Work request. Retype exactly the lines below, beginning with the first and ending with the line where "Task: Click the green" appears.

(Dataset entries)
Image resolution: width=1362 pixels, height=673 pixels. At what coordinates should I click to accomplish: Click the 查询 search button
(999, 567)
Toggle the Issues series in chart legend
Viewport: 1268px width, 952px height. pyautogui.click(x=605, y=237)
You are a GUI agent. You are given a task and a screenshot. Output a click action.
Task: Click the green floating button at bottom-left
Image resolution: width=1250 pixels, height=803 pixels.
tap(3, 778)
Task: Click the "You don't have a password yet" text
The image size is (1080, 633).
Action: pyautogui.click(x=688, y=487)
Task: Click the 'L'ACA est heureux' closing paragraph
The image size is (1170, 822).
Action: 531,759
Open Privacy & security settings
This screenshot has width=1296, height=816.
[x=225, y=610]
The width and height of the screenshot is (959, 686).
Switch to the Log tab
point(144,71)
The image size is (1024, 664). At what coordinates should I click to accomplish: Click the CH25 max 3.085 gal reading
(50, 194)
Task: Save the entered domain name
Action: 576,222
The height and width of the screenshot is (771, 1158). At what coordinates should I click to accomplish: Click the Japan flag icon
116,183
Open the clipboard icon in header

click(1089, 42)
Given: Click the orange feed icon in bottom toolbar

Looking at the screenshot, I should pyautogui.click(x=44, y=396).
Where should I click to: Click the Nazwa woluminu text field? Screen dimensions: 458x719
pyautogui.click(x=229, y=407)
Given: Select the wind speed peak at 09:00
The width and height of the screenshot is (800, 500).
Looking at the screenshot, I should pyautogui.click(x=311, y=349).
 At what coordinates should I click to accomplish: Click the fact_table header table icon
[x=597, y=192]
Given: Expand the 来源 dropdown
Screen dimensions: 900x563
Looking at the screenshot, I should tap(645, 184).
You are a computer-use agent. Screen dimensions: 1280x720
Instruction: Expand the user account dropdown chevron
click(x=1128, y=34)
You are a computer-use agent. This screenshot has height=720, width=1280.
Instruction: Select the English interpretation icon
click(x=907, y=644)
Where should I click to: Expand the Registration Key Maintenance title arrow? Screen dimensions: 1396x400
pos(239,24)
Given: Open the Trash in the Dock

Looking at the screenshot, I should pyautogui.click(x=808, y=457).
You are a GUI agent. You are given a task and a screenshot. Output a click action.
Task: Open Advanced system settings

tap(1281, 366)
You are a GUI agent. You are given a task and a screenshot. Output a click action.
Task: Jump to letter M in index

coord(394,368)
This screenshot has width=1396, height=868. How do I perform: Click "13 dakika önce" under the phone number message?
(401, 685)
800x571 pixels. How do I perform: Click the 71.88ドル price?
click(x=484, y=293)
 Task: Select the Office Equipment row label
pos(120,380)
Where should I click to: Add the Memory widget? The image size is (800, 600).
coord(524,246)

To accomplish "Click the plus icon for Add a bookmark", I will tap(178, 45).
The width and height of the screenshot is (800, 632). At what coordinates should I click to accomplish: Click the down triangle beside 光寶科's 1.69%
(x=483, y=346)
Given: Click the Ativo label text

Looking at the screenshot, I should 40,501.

Response below.
Image resolution: width=1362 pixels, height=673 pixels. At what coordinates should I click to accomplish: Click the 查询 search button
(999, 567)
Toggle the Issues series in chart legend
Viewport: 1268px width, 952px height. pyautogui.click(x=605, y=237)
You are a GUI agent. You are given a task and a screenshot. Output a click action.
Task: Click the green floating button at bottom-left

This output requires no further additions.